De retour d’un long congé de 15 jours (une première !), je me retrouve en plein champ de bataille où les coups fleurissent de partout. Sans aucun doute, la campagne électorale bat son plein, la Tunisie vit un agréable, un très agréable, moment démocratique. On n’a plus rien à envier à la crise politique que vit actuellement l’Italie avec la démission du gauchiste populiste Giuseppe Conte, poussé par le « gamin » nationaliste tout aussi populiste Matteo Salvini. Nos plus proches voisins du Nord nous ont toujours influencé et réciproquement. Rome et Carthage ont toujours existé, bien avant l’invasion des arabes et des barbares. Ils ont leurs populistes, nous avons les nôtres. Ils ont leurs gamins (Salvini n’a que 46 ans), nous avons les nôtres. Ils ont leurs mafieux notoires, nous avons les nôtres. Parfois même, leurs gamins sont amis avec les nôtres et leurs mafieux sont associés aux nôtres.

__Tâches et exercices__
[1] D'après le texte sur la campagne électorale en Tunisie, quel âge a Matteo Salvini ?
[2] Poursuivez le texte sur la campagne électorale en Tunisie à partir de sa dernière phrase.

__Données fournies__
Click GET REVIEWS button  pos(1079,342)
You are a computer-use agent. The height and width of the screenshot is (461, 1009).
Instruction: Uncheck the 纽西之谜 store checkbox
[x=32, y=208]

__Réponses par tâche__
[1] Matteo Salvini a 46 ans.

[2]
De retour de congé, donc, je retrouve une scène de guerre où l’Iznogoud tunisien, Youssef Chahed, ne sait plus quoi faire pour retrouver la place du calife après la mort du calife, Béji Caïd Essebsi. Personnellement, je ne le reconnais plus ! Ou je ne me reconnais plus. « Malade qui doit se soigner », comme m’a confié l’une de ses plus proches amies.

 

En l’espace d’une semaine, il a cumulé autant de gaffes qu’il en a faites durant les trois ans de son passage à la Kasbah. Dans sa chronique hebdomadaire, Sofiène Ben Hamida a bien exposé ces gaffes et leur étendue. Dans un pays qui se respecte, et en temps normal, chacune d’elle aurait déclenché un séisme politique, voire provoqué « l’impeachment ». La nationalité française cachée, la fouille au corps de Hafedh Caïd Essebsi, l’arrestation spectaculaire de Nabil Karoui, la cérémonie du 40ème jour de Béji Caïd Essebsi interdite à la Cité de la Culture et le passage de témoin à Kamel Morjane ! En l’espace d’une semaine, Youssef Chahed n’a fait que surfer entre l’illégal et l’immoral !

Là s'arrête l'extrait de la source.